Bailey found her biggest stage design challenge in refraining from using video screens. “A lot of live pop acts rely on them, rightly so, to bring audiences as close as possible to these modern icons in huge stadiums,” she said. “We needed impact and movement, but our stages are much smaller and these queens weren’t famous (maybe they are now!) so zooming in on their faces isn’t as interesting as Beyonce’s. Finding that texture and doing something more sculptural was a big challenge and doing it on a tiny fraction of a pop star’s budget.”
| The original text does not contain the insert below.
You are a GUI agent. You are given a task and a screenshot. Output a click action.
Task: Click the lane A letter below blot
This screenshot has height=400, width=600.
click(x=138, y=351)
“With a range of lighting fixtures creating architecture and sculpting the environment, it was a challenge to strike a healthy balance between everything in the background and Queens in the foreground,” Deiling said. . “No one is allowed to outshine Beyonce (or so I hear)! We run a lot of our effects at extremely low levels, even putting special gels on the audience-pointing lights to soften them .
“The most important thing, however, is to make sure that each of our signals is perfectly synchronized with the music, otherwise it will work against it. Thanks to my talented programmers, many “hits” and “stabs” in the design are triggered directly from the piano player on stage to achieve this perfect harmony between the environment and the music.”
“We’ve had an extensive journey with creating the series over a relatively short period of time, so if there are any challenges, they’re more about logistics and how to manage so many productions at once, that’s a good problem for ont, as we invariably want to improve and elevate each of our projects,” Gatehouse added. “Though we hope we’ve now achieved something that’s about as polished and impactful as anything in a live setting, there’s always something one of us will want to change, and rightly so!”
Six is currently airing on Broadway at the Brooks Atkinson Theater.